Anaïs Cordoba, edited by Ophélie Artaud
In the UK, regulated gas and electricity prices will increase by 80%. Added to this is inflation, which reaches 10% in the country. In this context, the large movement against the high cost of living “Don’t Pay” continues to gain momentum, encouraging citizens to stop paying their bills.
In the UK, regulated gas and electricity prices will rise by 80% from October. It can cost Britons up to £3,500 a year. In an already extremely tense context, more than 10% inflation across the channel, the huge strike movement against the high cost of living “Don’t pay” is organizing a large demonstration this Friday evening in front of the UK energy regulator. As the name suggests, “Don’t Pay” encourages citizens to stop paying their bills.

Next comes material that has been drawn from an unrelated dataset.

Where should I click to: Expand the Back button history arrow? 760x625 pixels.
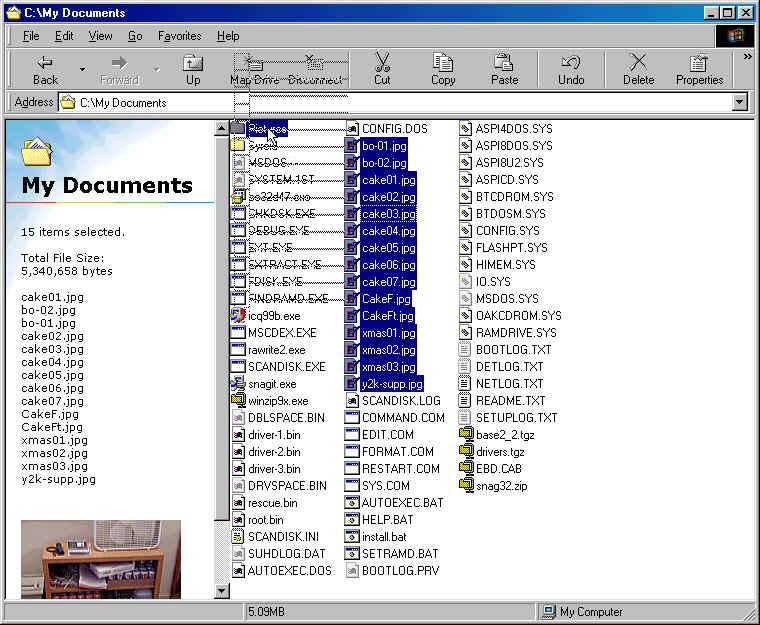click(x=82, y=69)
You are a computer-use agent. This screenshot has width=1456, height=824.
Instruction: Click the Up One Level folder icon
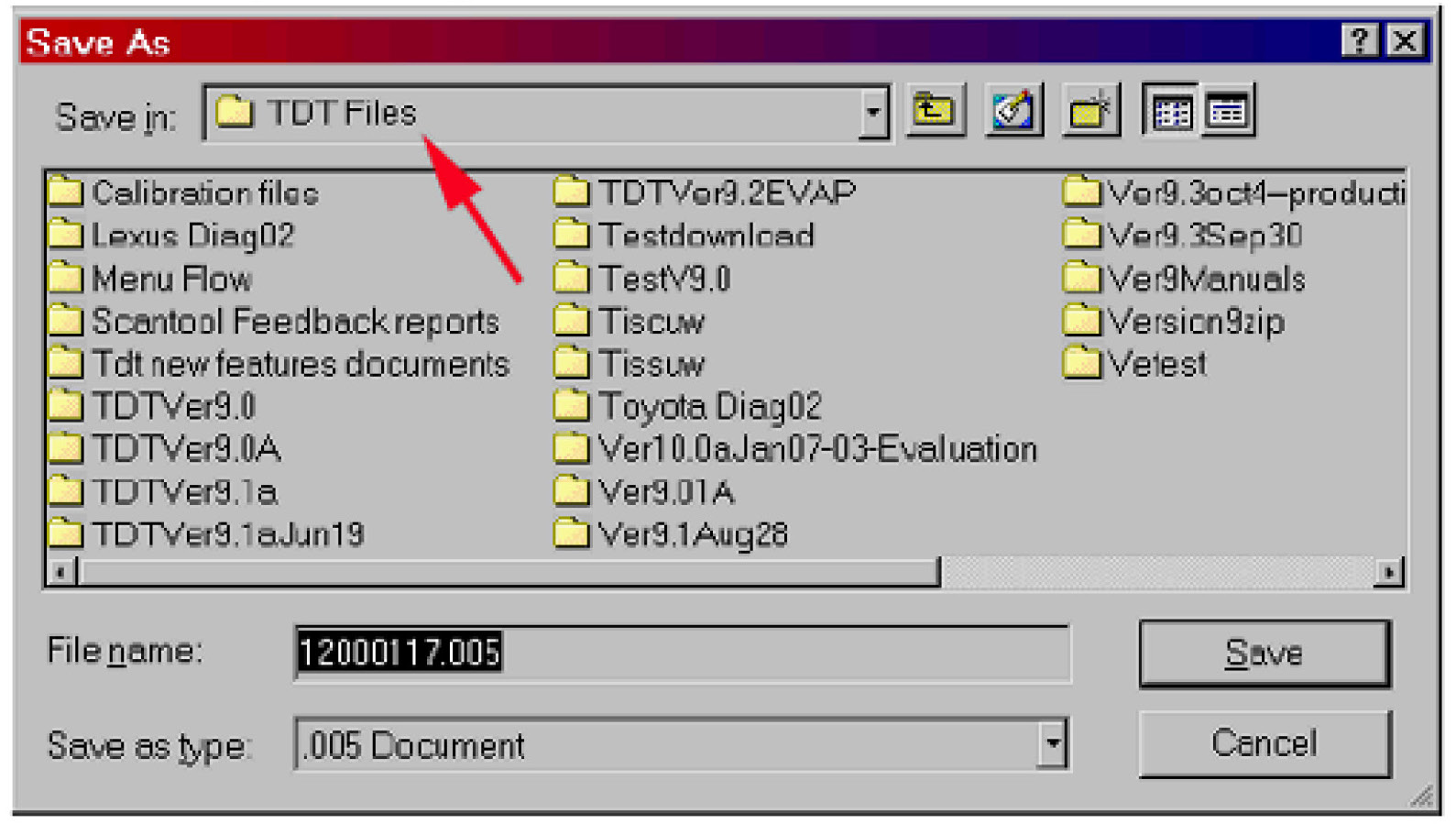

Increasing concern as winter approaches
Julia joined the “Don’t Pay” movement as soon as it appeared. Since then, in her city of Sheffield in northern England, she has been trying to convince as many people as possible to join them. And she is impressed by the extent of the concern around her. “We’ve been told that already this winter, people are coming just to get warm. Others have told me that they no longer cook hot dishes for their children for dinner to avoid using the gas. She makes sandwiches.”
More than 110,000 people have backed “Don’t Pay” and say they are ready to stop paying their energy bills. Today some of them will demonstrate in London in front of the headquarters of the regulator of gas and electricity prices.
This is the case with Glenn. “The stakes are high. We have to show that we ordinary people are not going to sit idly by while these companies destroy our quality of life and our planet. Otherwise, I fear things will get worse.” Julia and Glen aren’t afraid of the consequences of stopping paying their bills, but hope the government will act before it comes to that.